Em Brasília, há outra iniciativa para alterar o ambiente sempre tentador das cantinas de escola. Um programa da Universidade de Brasília faz sucesso ao envolver os professores da rede pública nessa batalha e investir em linguagem acessível aos pequenos. O projeto consiste em avaliar o peso de alunos do ensino fundamental e ensiná-los a comer direito por meio de palestras animadas com brinquedos como quebra-cabeça e dominó. Os especialistas orientam os professores para levar o trabalho adiante durante o ano, com ajuda de atividades como gincanas. “A escola é o melhor local para promover a alimentação saudável. Os pais também participam e o filho transmite em casa o que aprendeu”, diz Patrícia Martins, uma das responsáveis pelo projeto. De acordo com a nutricionista, é nessa etapa da vida que os hábitos são formados. “Uma criança obesa tem 70% de chances de continuar nessa situação quando chegar à fase adulta”, diz. Até agora, 170 escolas aderiram ao programa.
Além da casa e da escola, o local de trabalho também está na mira. É compreensível, já que se passa boa parte do tempo nesse ambiente, muitas vezes recorrendo aos serviços de entrega de refeições rápidas, devoradas em situações inadequadas (entre um telefonema e outro, por exemplo). Mas muitas empresas já contratam os serviços de nutricionistas para montar o restaurante dos empregados. O melhor seria que também organizassem palestras para ensinar os funcionários a fazer as escolhas certas e a exigir mais qualidade.
Há outro fator que chama a atenção dos especialistas devido a sua importância no combate à obesidade: o emocional.

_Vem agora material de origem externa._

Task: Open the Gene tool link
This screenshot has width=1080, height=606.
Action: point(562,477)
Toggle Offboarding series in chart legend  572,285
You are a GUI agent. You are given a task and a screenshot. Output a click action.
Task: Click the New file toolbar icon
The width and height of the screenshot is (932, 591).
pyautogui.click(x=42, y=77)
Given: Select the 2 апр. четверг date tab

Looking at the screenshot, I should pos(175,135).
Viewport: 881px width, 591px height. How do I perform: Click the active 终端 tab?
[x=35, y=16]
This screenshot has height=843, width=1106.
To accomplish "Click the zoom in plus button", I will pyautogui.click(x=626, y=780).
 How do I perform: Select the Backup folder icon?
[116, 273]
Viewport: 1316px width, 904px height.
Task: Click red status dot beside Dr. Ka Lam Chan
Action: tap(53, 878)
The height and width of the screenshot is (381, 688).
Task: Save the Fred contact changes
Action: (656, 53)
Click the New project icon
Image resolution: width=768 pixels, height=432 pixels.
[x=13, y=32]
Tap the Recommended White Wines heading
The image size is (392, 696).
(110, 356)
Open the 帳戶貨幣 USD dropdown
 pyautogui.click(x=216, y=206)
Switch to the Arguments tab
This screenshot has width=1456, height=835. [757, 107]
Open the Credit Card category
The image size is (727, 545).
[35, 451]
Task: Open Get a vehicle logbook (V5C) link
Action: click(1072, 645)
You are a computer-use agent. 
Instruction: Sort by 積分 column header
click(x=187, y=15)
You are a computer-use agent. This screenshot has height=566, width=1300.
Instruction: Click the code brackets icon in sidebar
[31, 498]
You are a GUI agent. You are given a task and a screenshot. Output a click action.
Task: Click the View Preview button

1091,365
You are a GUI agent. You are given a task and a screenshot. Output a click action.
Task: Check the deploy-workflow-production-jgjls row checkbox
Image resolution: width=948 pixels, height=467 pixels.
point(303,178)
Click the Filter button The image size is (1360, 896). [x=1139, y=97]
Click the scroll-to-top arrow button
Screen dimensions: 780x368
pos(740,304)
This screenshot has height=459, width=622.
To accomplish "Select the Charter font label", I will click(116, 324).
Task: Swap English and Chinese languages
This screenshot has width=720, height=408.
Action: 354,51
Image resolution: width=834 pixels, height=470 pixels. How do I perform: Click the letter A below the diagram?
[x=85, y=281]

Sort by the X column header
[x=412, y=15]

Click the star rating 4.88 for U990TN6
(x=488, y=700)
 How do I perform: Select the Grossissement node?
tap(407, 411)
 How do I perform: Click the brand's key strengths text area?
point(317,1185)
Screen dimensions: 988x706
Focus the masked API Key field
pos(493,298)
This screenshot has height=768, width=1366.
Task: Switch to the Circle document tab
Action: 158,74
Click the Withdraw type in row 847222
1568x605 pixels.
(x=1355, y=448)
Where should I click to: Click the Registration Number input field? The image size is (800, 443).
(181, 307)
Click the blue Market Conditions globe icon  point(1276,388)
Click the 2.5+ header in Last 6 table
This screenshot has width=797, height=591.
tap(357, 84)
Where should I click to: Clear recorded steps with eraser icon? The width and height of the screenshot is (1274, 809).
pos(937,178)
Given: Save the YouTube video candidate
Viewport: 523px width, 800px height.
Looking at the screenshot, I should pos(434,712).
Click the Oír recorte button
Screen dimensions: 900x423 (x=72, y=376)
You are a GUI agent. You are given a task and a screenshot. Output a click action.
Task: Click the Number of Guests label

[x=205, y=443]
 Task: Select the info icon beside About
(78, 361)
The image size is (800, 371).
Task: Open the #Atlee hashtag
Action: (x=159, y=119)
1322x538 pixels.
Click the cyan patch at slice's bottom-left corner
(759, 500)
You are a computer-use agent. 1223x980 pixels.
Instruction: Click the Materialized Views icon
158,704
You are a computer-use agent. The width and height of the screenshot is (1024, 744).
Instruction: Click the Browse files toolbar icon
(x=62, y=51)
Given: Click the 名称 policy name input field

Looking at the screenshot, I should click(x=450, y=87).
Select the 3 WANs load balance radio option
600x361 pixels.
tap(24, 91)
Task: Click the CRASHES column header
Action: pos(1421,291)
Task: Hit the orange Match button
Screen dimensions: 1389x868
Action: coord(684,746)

Cada vez mais, percebe-se que não adianta resistir às tentações e malhar se há dificuldades psicológicas por baixo do problema. Um exemplo é o paciente que perdeu peso mas fica inseguro com o novo corpo. Outro são os que comem para aliviar angústias. Nesses casos, há boas chances de o peso voltar a subir. “Não adianta mudar por fora sem transformar a estrutura interna”, diz o psiquiatra Kaufman. A batalha, como se vê, é complexa e vai além de trocar o bolo por uma fruta. Mas o maior conhecimento dos obstáculos aumenta a possibilidade de vitória.